-- start Text passage --

Then, it was when I lived in France and met people who lived on the street – and didn’t have any money, and lived without money, and who were happy. That made me go – Hey. Within that anti-consumerist movement of lifestyle changing – these guys are radical. They’re on the forefront of what it could be to live with less. That really opened my eyes to – how little we need to be happy, and how little happiness depends on what we have. Yeah.

So I went out travelling for a couple of years without an income.

Then I went back to uni, part time, by correspondence – so I got a little grant from the state, so I had a very low, basic income, there were two of us living from that. I spent probably five years living outside of the system – not working, not having an income, not having social security. Just being within the web of interconnectedness and human support.

-- end Text passage --

## Written tasks:
(a) According to the passage about living without money, for about how long did the narrator live outside of the system?
(b) Swap "GUI agent" for "GUI assistant" in the entries from the start down to the line containing "(1245, 553)", and give only those lines with everything else unchanged.

-- start Materials provided --

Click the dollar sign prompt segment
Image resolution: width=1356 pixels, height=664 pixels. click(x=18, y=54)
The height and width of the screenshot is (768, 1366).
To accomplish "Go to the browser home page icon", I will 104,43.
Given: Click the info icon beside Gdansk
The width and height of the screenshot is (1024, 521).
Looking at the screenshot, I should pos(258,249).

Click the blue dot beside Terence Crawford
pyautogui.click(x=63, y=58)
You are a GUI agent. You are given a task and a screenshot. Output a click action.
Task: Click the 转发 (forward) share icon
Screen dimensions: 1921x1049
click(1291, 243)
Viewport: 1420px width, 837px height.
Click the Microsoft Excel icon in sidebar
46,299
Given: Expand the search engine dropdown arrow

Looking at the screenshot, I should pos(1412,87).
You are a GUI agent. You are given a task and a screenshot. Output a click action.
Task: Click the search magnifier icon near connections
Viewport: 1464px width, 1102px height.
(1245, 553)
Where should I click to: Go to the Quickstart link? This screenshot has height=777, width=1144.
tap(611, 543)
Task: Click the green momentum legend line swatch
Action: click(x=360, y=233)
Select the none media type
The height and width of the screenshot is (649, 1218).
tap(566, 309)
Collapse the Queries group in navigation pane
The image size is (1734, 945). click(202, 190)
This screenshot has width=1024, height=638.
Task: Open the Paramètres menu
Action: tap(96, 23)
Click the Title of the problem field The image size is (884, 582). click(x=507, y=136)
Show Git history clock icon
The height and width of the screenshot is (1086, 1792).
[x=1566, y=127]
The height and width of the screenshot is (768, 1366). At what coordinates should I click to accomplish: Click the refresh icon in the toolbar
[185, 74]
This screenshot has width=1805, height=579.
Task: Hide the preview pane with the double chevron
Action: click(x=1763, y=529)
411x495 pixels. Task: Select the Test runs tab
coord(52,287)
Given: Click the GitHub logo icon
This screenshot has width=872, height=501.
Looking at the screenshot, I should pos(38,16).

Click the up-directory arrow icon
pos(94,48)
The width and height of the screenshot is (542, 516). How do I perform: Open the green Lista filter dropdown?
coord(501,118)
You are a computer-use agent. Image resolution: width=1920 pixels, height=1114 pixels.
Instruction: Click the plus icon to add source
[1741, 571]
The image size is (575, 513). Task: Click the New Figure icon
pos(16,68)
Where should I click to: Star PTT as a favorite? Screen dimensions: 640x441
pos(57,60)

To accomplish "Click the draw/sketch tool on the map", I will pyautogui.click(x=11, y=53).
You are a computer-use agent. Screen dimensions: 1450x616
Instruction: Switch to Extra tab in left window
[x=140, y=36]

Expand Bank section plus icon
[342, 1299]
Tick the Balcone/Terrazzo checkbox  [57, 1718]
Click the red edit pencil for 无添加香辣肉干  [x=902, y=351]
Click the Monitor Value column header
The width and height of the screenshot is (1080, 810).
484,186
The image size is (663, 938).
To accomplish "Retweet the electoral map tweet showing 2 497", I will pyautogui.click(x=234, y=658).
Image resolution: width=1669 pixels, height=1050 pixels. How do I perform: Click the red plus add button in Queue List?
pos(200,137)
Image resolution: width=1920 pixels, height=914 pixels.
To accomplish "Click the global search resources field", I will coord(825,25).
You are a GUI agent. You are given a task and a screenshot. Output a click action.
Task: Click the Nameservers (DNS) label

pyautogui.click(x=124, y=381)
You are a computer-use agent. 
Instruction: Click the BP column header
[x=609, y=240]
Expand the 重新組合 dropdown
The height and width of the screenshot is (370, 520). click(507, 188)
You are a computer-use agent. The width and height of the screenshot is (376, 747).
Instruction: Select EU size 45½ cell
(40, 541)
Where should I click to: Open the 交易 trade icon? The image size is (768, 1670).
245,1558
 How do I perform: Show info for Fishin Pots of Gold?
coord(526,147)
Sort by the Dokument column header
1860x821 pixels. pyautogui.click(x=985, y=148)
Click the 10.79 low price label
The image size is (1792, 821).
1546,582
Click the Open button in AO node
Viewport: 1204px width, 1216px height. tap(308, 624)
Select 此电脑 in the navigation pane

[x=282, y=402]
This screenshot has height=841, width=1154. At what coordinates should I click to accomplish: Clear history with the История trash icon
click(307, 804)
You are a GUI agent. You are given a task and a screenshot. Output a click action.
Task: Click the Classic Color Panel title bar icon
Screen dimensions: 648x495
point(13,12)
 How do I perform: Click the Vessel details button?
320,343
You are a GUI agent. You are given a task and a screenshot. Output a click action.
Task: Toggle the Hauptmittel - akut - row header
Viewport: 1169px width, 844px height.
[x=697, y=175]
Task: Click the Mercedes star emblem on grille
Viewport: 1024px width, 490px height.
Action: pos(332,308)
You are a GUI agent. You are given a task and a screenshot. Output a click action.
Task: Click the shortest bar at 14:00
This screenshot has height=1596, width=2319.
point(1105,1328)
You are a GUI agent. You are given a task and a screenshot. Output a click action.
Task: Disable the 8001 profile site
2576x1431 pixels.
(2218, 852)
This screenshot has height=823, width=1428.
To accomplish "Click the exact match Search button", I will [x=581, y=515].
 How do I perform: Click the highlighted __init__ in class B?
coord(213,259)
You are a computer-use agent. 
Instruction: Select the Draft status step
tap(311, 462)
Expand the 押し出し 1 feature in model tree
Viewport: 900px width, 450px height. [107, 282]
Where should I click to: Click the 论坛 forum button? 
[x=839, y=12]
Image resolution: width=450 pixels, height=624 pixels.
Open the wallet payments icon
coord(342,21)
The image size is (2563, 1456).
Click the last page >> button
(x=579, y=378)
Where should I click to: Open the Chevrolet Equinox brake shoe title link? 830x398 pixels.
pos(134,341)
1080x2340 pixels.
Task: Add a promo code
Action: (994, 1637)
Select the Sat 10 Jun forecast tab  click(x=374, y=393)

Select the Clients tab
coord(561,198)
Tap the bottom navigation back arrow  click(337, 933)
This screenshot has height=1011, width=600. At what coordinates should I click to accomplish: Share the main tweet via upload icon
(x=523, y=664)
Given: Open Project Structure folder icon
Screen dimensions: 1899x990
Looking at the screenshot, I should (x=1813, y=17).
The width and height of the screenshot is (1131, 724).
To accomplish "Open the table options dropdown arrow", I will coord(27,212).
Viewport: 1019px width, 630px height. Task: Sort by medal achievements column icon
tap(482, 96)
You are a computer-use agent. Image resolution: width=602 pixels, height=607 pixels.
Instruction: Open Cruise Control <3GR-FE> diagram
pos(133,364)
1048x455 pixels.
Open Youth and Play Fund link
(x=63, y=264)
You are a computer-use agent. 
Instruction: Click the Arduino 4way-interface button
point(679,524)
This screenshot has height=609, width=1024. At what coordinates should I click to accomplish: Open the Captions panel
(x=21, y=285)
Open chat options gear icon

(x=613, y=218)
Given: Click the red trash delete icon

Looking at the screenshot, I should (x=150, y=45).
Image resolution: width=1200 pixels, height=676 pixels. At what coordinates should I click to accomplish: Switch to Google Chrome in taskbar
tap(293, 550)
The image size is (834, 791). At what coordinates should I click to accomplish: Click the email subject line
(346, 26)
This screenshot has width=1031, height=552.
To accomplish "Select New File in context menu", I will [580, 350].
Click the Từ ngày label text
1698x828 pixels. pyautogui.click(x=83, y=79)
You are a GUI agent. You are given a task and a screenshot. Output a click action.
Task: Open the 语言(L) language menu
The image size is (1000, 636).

-- end Materials provided --

## Expected answers:
(a) Probably five years.

(b)
Click the dollar sign prompt segment
Image resolution: width=1356 pixels, height=664 pixels. click(x=18, y=54)
The height and width of the screenshot is (768, 1366).
To accomplish "Go to the browser home page icon", I will 104,43.
Given: Click the info icon beside Gdansk
The width and height of the screenshot is (1024, 521).
Looking at the screenshot, I should pos(258,249).

Click the blue dot beside Terence Crawford
pyautogui.click(x=63, y=58)
You are a GUI assistant. You are given a task and a screenshot. Output a click action.
Task: Click the 转发 (forward) share icon
Screen dimensions: 1921x1049
click(1291, 243)
Viewport: 1420px width, 837px height.
Click the Microsoft Excel icon in sidebar
46,299
Given: Expand the search engine dropdown arrow

Looking at the screenshot, I should pos(1412,87).
You are a GUI assistant. You are given a task and a screenshot. Output a click action.
Task: Click the search magnifier icon near connections
Viewport: 1464px width, 1102px height.
(1245, 553)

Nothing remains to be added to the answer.